[Stored items]
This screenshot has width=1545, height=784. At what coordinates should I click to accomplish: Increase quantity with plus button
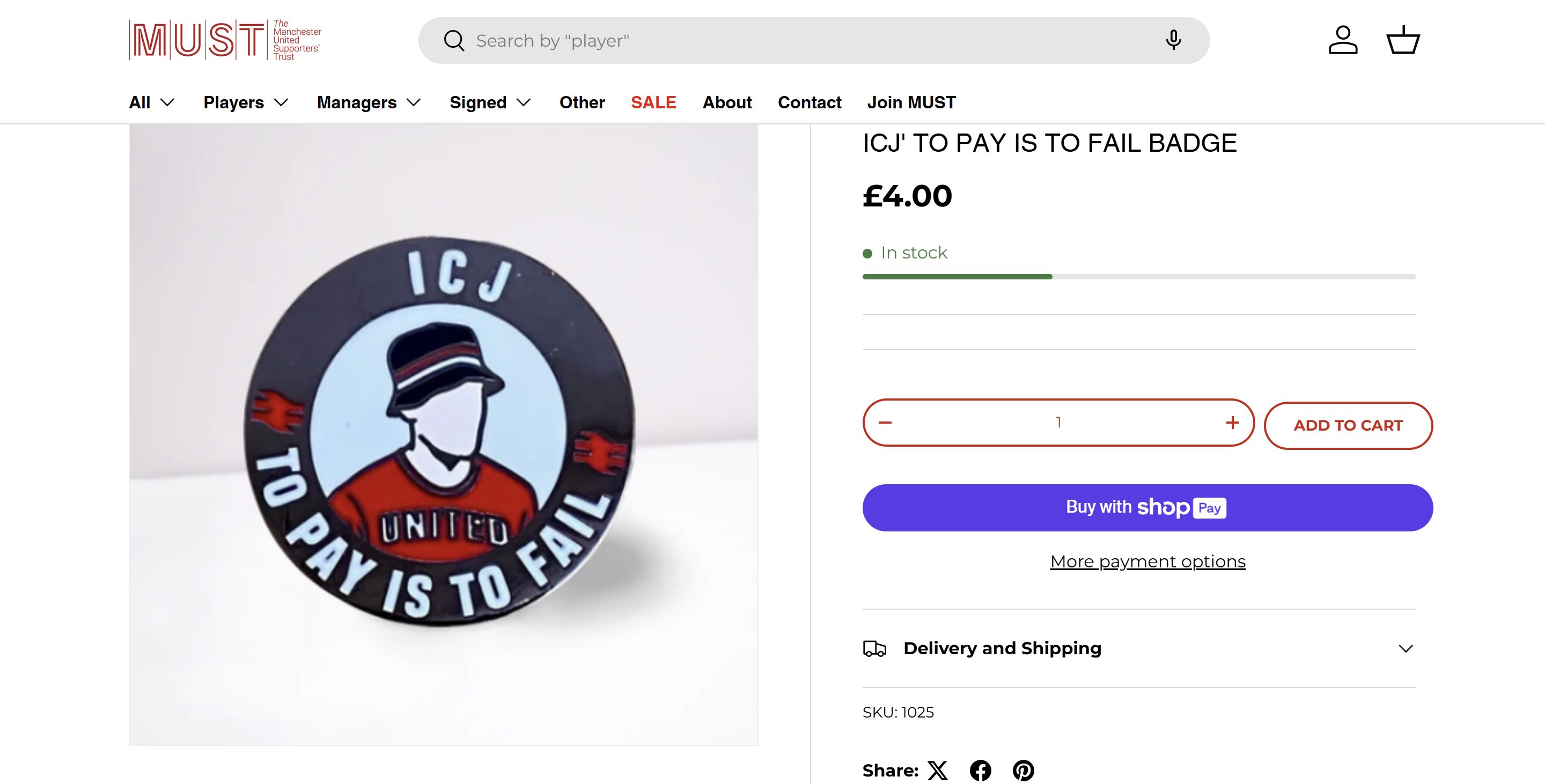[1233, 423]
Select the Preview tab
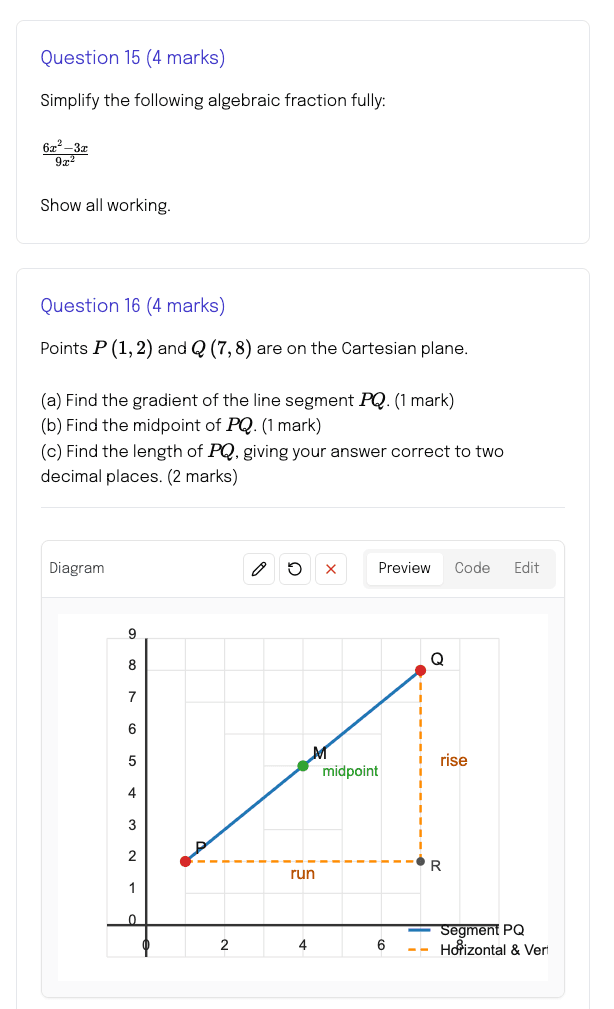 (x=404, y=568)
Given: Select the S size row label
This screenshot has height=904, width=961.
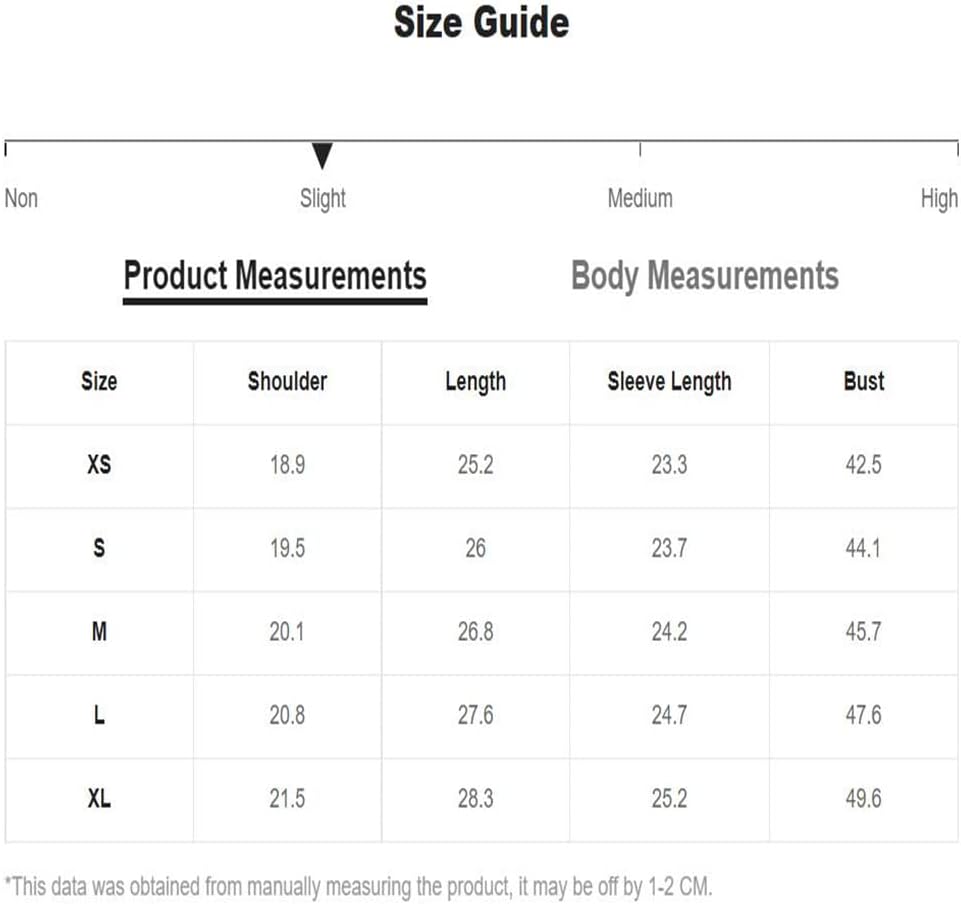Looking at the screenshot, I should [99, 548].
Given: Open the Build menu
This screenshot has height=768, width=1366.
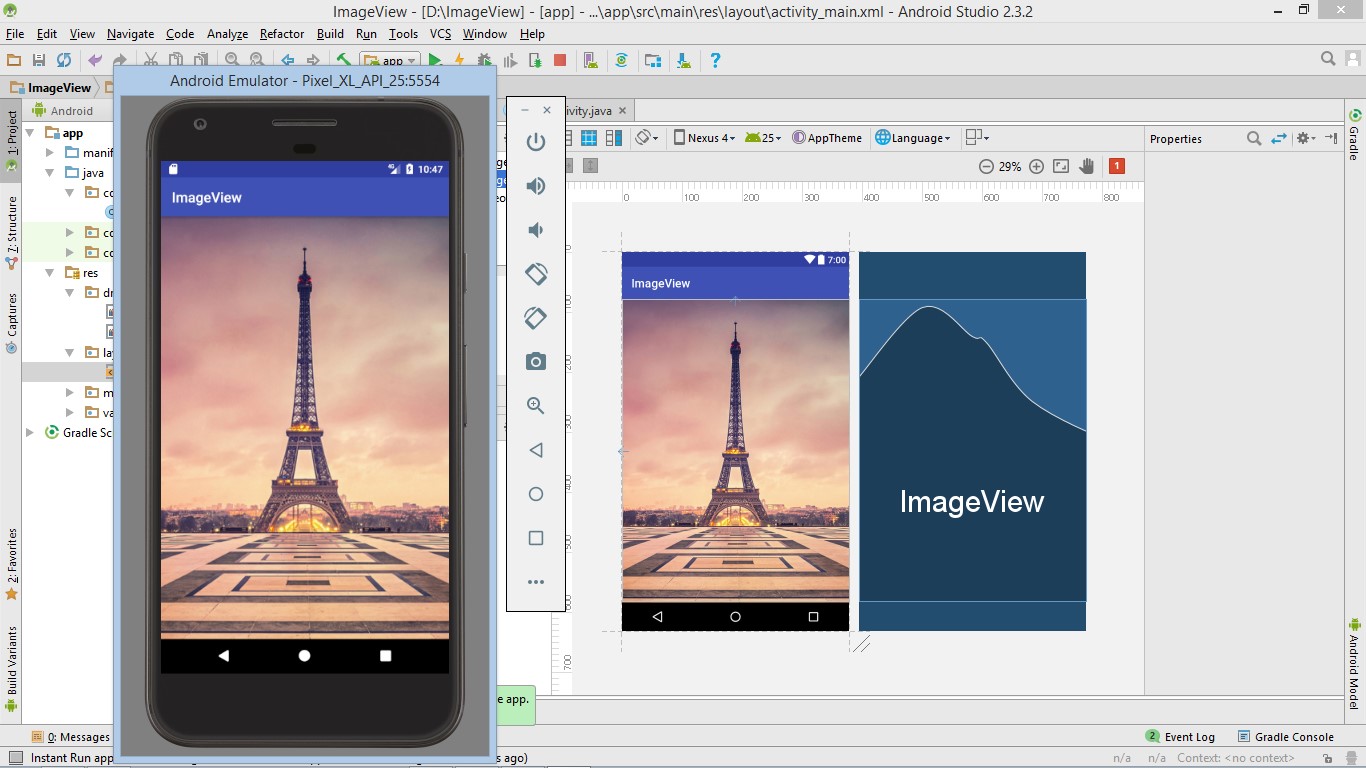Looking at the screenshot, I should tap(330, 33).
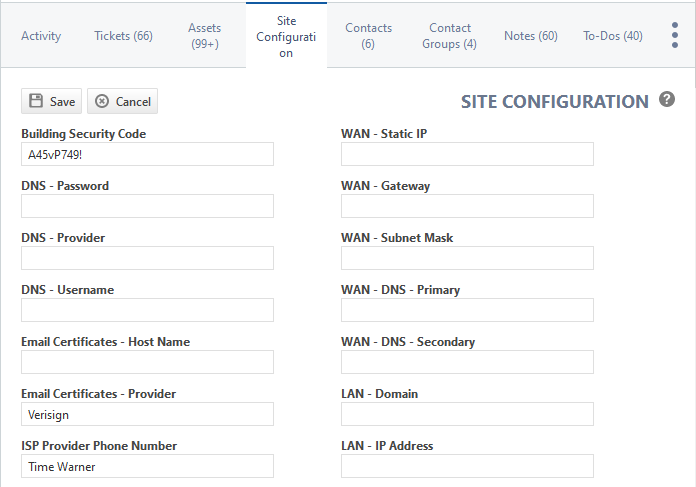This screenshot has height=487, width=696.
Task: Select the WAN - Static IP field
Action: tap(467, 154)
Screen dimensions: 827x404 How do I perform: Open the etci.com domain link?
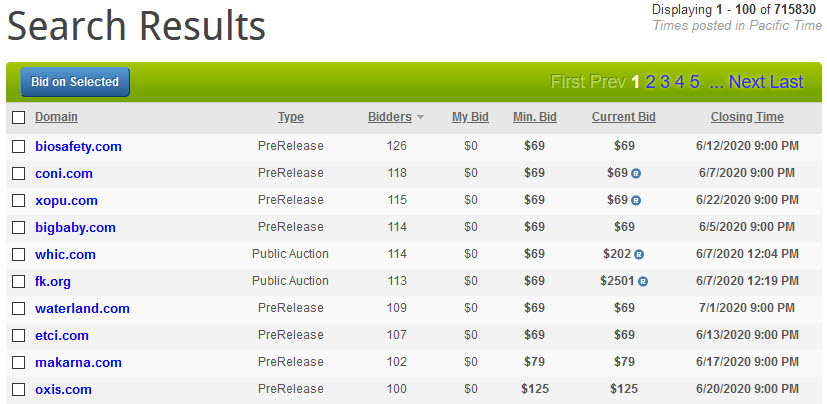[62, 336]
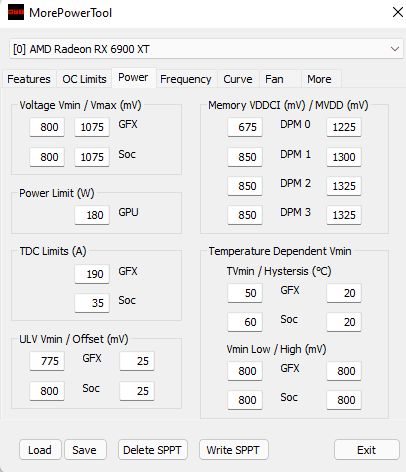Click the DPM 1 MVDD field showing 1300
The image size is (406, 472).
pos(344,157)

(Problem): Give back only the lines from the one that carries "Given: Open the Build menu" through the final line above, both included. Drop all pictures.

(Answer space):
Given: Open the Build menu
This screenshot has height=768, width=1366.
Looking at the screenshot, I should tap(330, 33).
This screenshot has height=487, width=696.
Task: Select the WAN - Static IP field
Action: tap(467, 154)
Screen dimensions: 827x404 How do I perform: Open the etci.com domain link?
[62, 336]
Click the DPM 1 MVDD field showing 1300
The image size is (406, 472).
pos(344,157)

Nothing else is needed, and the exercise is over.